The release of the Canon EOS RP did not shake the camera market. Due to many companies innovating the types of cameras they are releasing, there have been inexpensive, full-frame cameras already on the market.
When it comes to the EOS RP, the features tend to be similar to older models but for a cheaper price point and a mirrorless design. If you are familiar with a few Canon models, you will read that the EOS RP has the same 26-megapixel sensor as the EOS 6D Mark II that came out in 2017. It also has some qualities that aren’t top-notch like a lower-resolution EVF, a small battery, and low-quality video features.
Regardless of its recycled tech and lack of top-quality, it still sells because of its affordable price, compact size, and full frame sensor.
The EOS RP has a small build, even smaller than Canon DSLRs with an APS-C sensor. And even with its compact exterior, Canon still was able to make its other features, like buttons, viewfinder, and screen, a fair and convenient size for consumers. It even has a comfortable grip while still being small. The grip itself is pretty comfortable but might not be as comfortable with larger lenses. Though, an optional grip extender is available for purchase.
Even with the all-plastic construction, the RP feels solid while being lightweight. There aren’t many creaks or cost-cutting in the exterior which makes it have a clean look. Although the camera does not have weather-sealing – with the price, one cannot complain too much. The good thing is the RP lenses have a gasket that stop dust and moisture from getting in and accumulating around the mount.
Screen and Viewfinder
The rear screen is a great responsive screen, which makes it easy and smooth to use. When it comes to the electronic viewfinder, it has a lower resolution but nonetheless, it portrays vibrant color and contrast. This is all thanks to the OLED panel.
What you must be careful with is the fact that the eye sensor does not disable. The rear screen is able to flip out but if you move the camera too close to your body, it could deactivate the screen.

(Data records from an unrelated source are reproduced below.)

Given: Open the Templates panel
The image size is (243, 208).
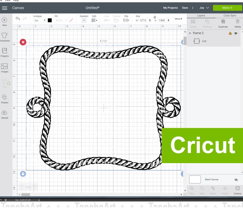Looking at the screenshot, I should point(4,37).
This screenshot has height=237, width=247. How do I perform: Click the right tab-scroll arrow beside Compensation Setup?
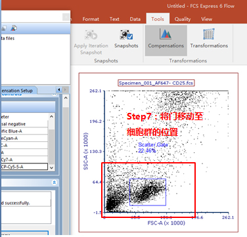(65, 90)
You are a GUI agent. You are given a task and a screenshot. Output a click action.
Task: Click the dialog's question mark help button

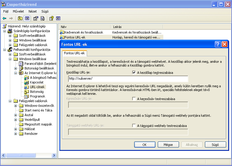218,44
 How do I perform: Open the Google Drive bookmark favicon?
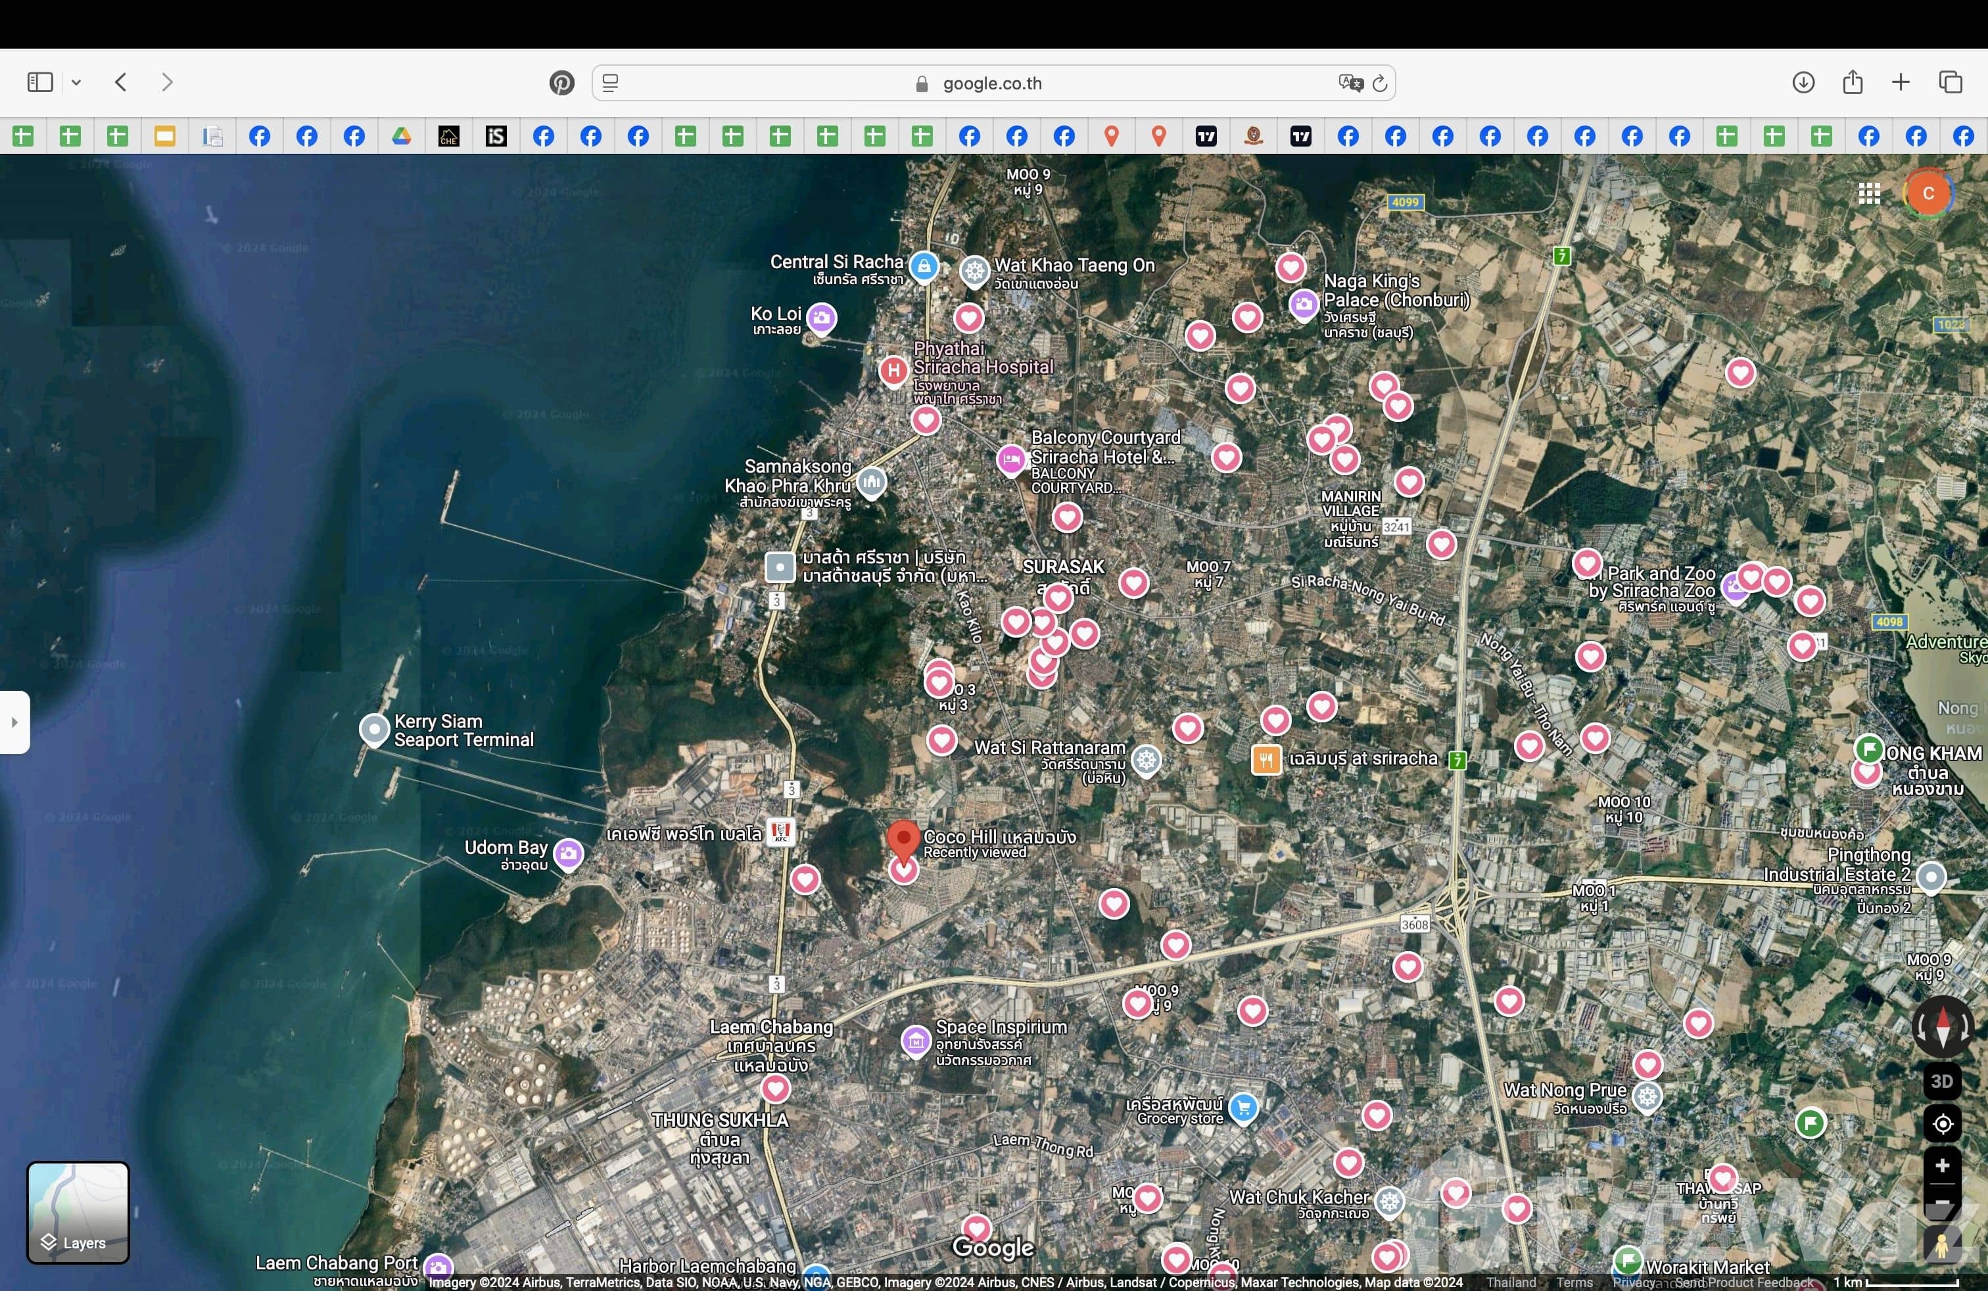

It’s safe to say that the EOS RP is catered towards those who are entry-level when it comes to using a camera. And even as an entry-level camera, its connectivity options are full-featured. There is an HDMI port, a microphone jack along with a headphone jack, and a remote jack. It also has a USB-C port which is a modern port and allows USB charging.
WiFi and Bluetooth LE are available with the EOS RP with the setup is simple and straightforward. You can download Canon’s Camera Connect app which will allow you to see and download image on the camera along with using your smartphone as a remote.
The battery life on the RP isn’t as great as one would think. The camera uses Canon’s LP-E17 battery pack which has been used in numerous rebels and EOS M-series cameras. What makes RP’s battery drain quicker is its hungry sensor. Because of the sensor’s size, the battery life is about 250 shots. And although there is a USB port on the camera, the RP tends to be a bit selective about USB charging.
If you had the EOS 6D Mark II then image quality will be a bit similar with the EOS RP. As both models share the same sensor, this should not be much of a surprise. Although, the RP does have an updated processor so there are some differences.
When it comes to the image quality and figuring out whether to shoot in JPEG or RAW, just know that both are quite the same. And that isn’t something a consumer would want, especially if they are accustomed to shooting in RAW and get JPEG material. The RAW quality isn’t up-to-par for its format so shooting in either one, you won’t get much detail as one would think shooting in RAW.
With that being said, the RAW format definitely does not compare to its competitors like the Nikon Z6 or the Sony A7 III. But of course, these are much more expensive models.
Aside from its image resolution, the full-frame sensor does make up for it. The sensor does an incredible job as focusing on subjects when you want a thin depth of field. This will evidently reduce your time in post-production.
How Do They Compare?
|Canon EOS RP||Sony A7 III|
|Has a 26-megapixel full-frame sensor||Has a 24-megapixel full-frame sensor|
|Has a 3-inch articulated screen||Has a 3-inch tilting screen|
|Not weather-sealed||Weather-sealed body|
|No image stabilization||Has sensor-shift image stabilization|
Canon really did not wow the audience with the EOS RP. But yet, it’s still a model that must be talked about. There wasn’t anything revolutionary. A lot of the tech and features that were put in this camera has been seen in other models. But what made people look into the RP was its full-frame sensor for an affordable price while still producing excellent content.